ОАО «РЖД» сформирует собственную классификацию уязвимостей информационных систем

ОАО «РЖД» сформирует собственную классификацию уязвимостей информационных систем, сообщает Гудок.

Вопросами безопасности критической информационной инфраструктуры холдинга, а также проверкой существующих систем, экспертизой планируемой к закупке техники занимается Центра кибербезопасности АО «НИИАС».

В 2021 году «НИИАС» планирует проверить ещё восемь систем управления. Также институт будет развивать нормативную базу и создавать собственную методику для классификации уязвимостей. Кроме того, планируется разработать «Паспорт комплексной транспортной безопасности» – документ, в котором будут отражены вопросы информационной функциональной и транспортной кибер- и физической безопасности, а также вопросы импортозамещения.

Кроме того, Центр ведет разработку требований по кибербезопасности микропроцессорных систем управления движением поездов, локомотивами и электроснабжением, станционными системами. 

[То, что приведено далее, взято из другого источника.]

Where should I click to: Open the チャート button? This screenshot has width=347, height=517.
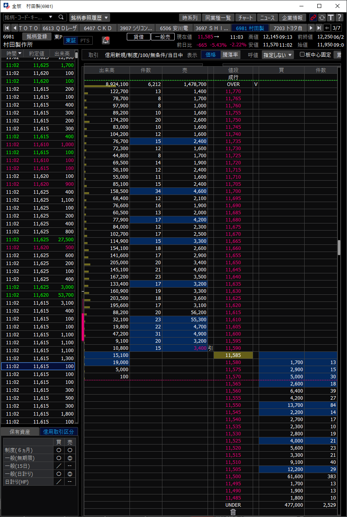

Согласно статистике НИИАСа, почти 20% всех выявленных уязвимостей носят критическую степень опасности, то есть при определённых обстоятельствах они могли привести к угрозам безопасности движения. Это связано в первую очередь с использованием устаревших программных компонентов с известными уязвимостями, отсутствием встроенных средств защиты, а также из-за того, что системы разрабатывались в то время, когда к ним не применялись требования по безопасности.